*Work task*.
Give again, word for word, every line in the entries below from the line with "Task: Open the help question mark icon" up to and including the line with "Screen dimensions: 1232x980", and no other line.

*Information*.

*** Block opens ***

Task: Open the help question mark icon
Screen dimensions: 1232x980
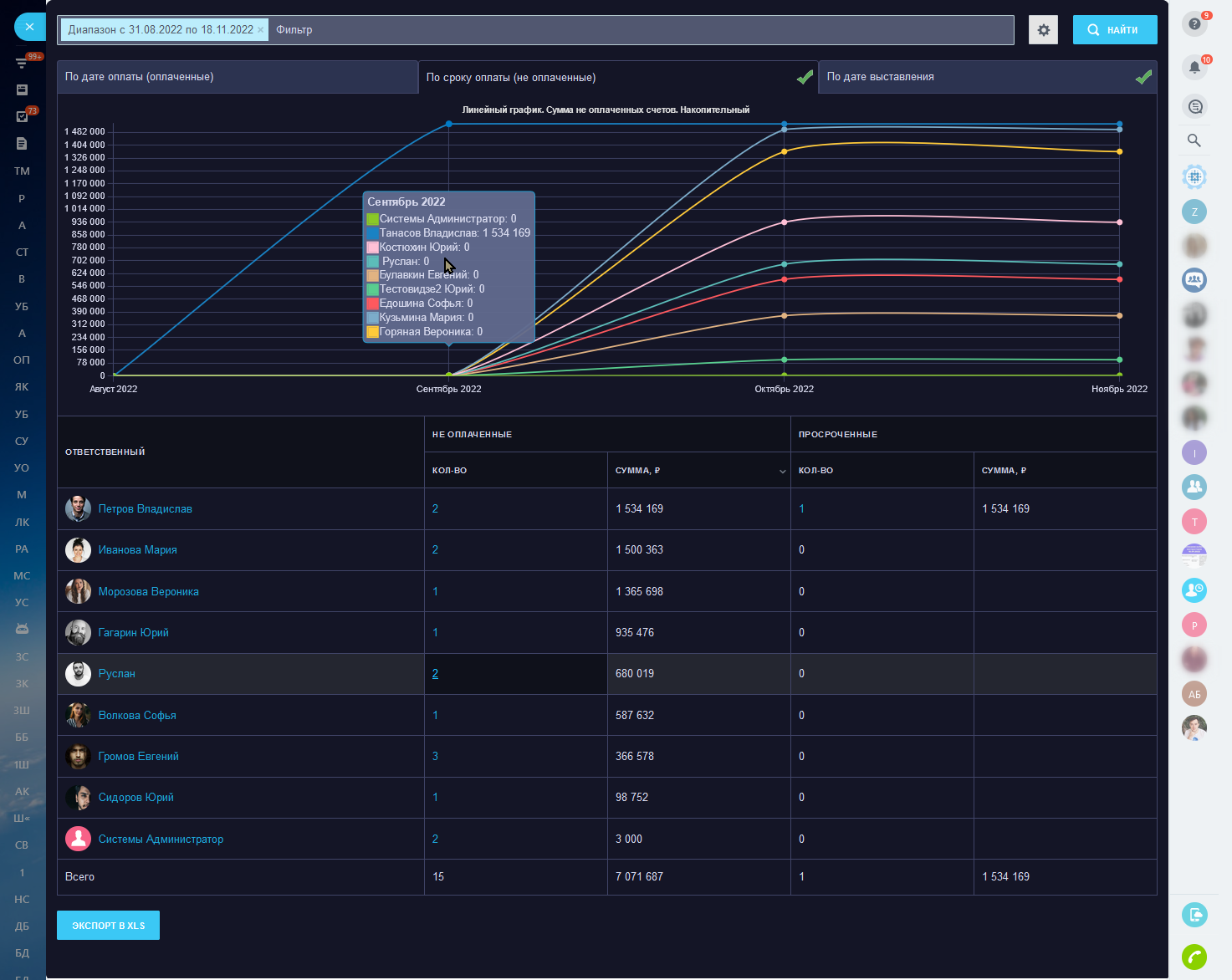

*** Block closes ***
*** Block opens ***

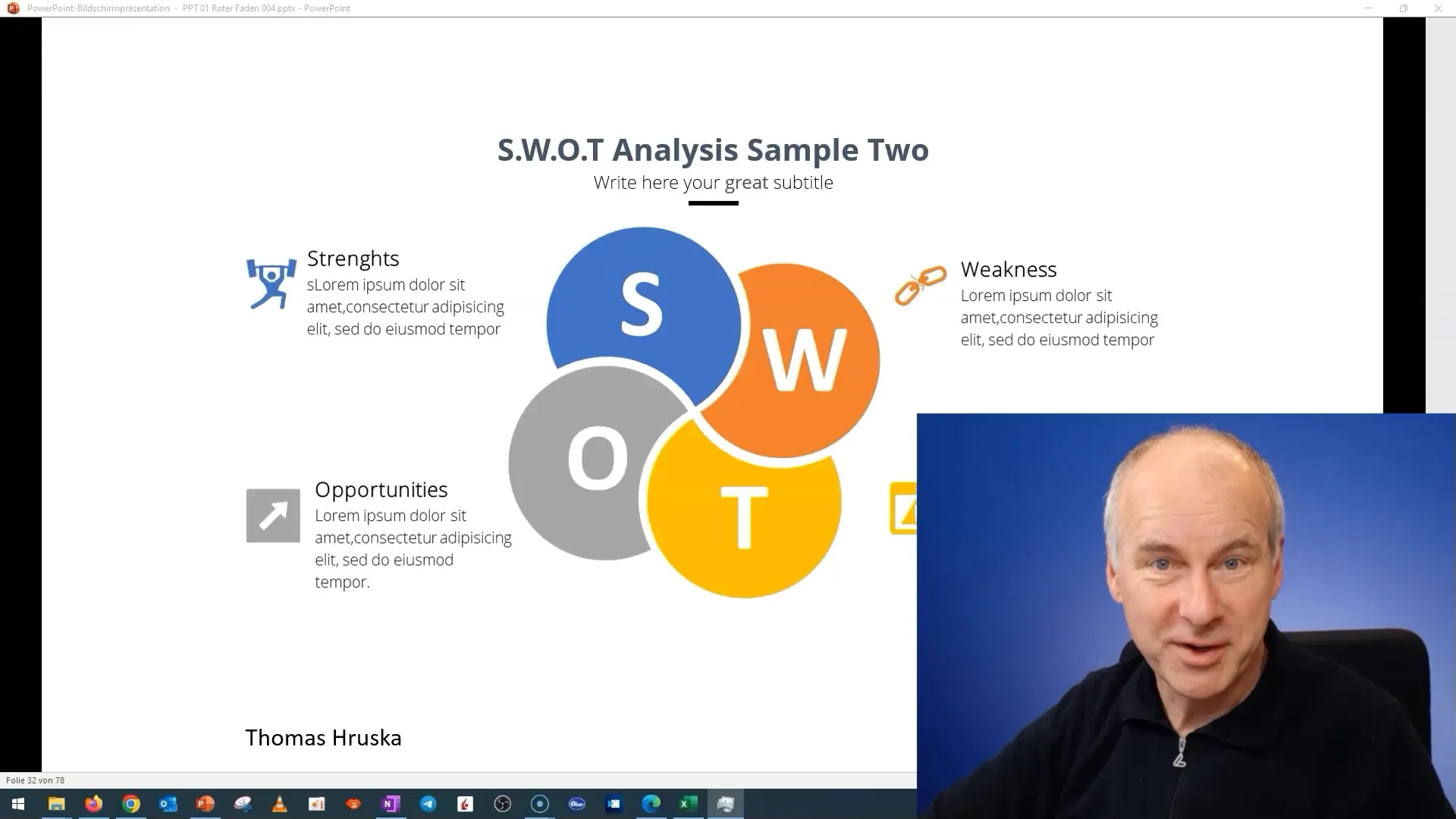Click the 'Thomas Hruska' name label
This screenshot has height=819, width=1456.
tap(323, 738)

*** Block closes ***

*Written reply*.
Task: Open the help question mark icon
Screen dimensions: 1232x980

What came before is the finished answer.